Copy everything from the line containing "Tap profile avatar in top-left corner" down to the line containing "Action: [x=1289, y=239]", swapping "visibility checkbox" for "visibility toggle" and keeping all else unchanged. Leave the pictures out of your answer.

Records for processing.
● ● ●

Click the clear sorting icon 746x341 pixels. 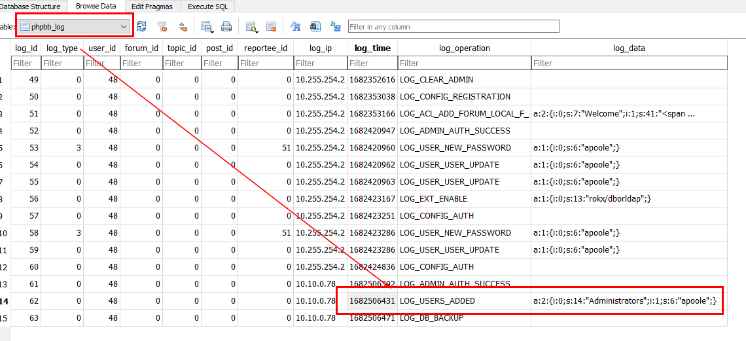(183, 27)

● ● ●

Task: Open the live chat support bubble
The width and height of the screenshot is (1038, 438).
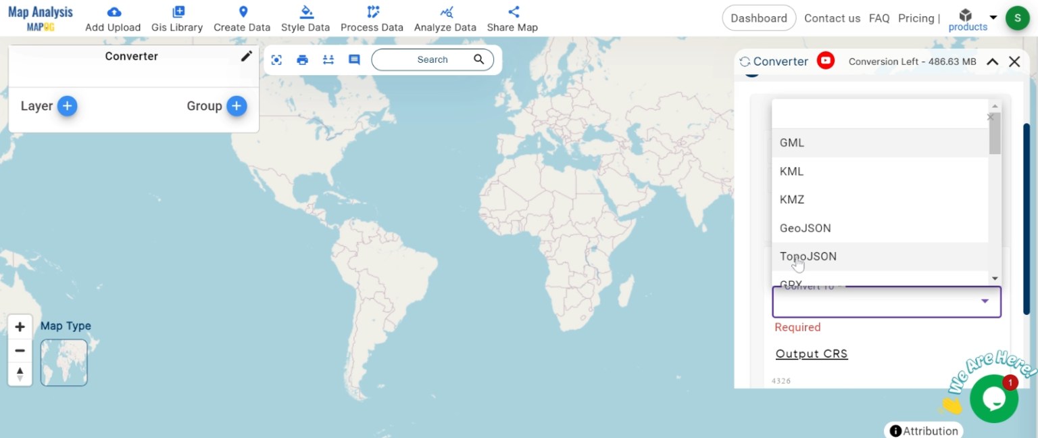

● ● ●

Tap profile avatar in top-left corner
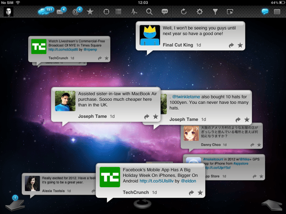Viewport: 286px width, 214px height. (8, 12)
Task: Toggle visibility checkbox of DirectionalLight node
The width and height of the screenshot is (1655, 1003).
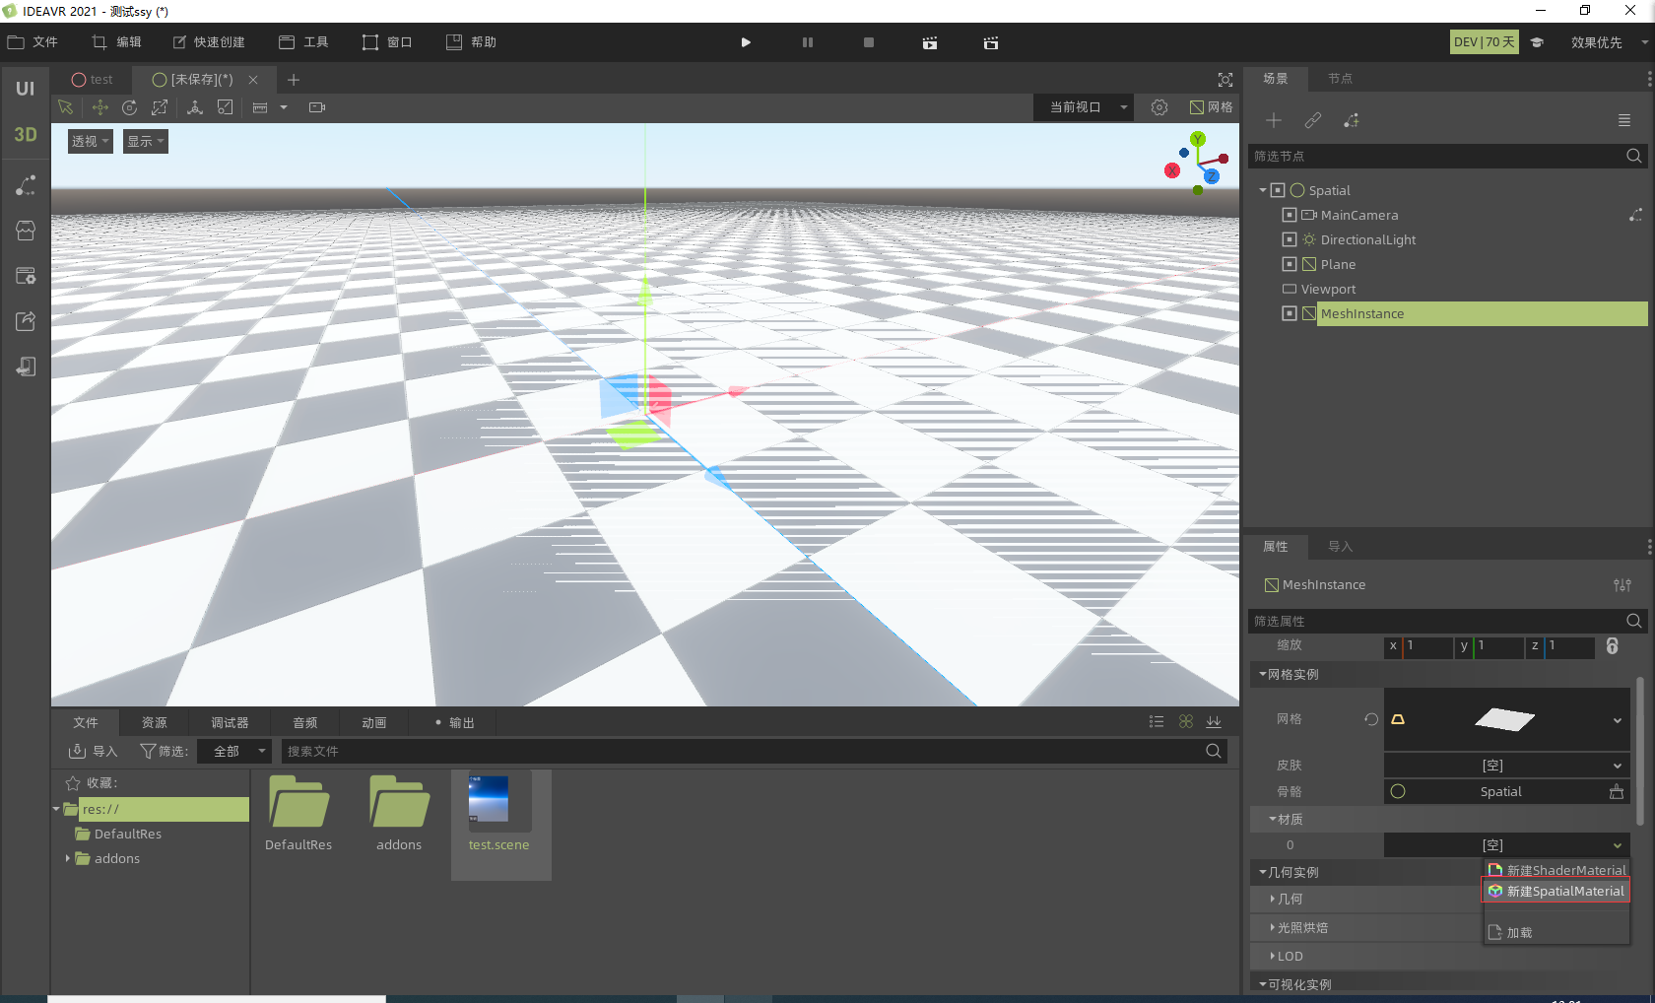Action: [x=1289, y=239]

● ● ●

Problem solution.
Tap profile avatar in top-left corner
Viewport: 286px width, 214px height. (8, 12)
Task: Toggle visibility toggle of DirectionalLight node
The width and height of the screenshot is (1655, 1003).
Action: [x=1289, y=239]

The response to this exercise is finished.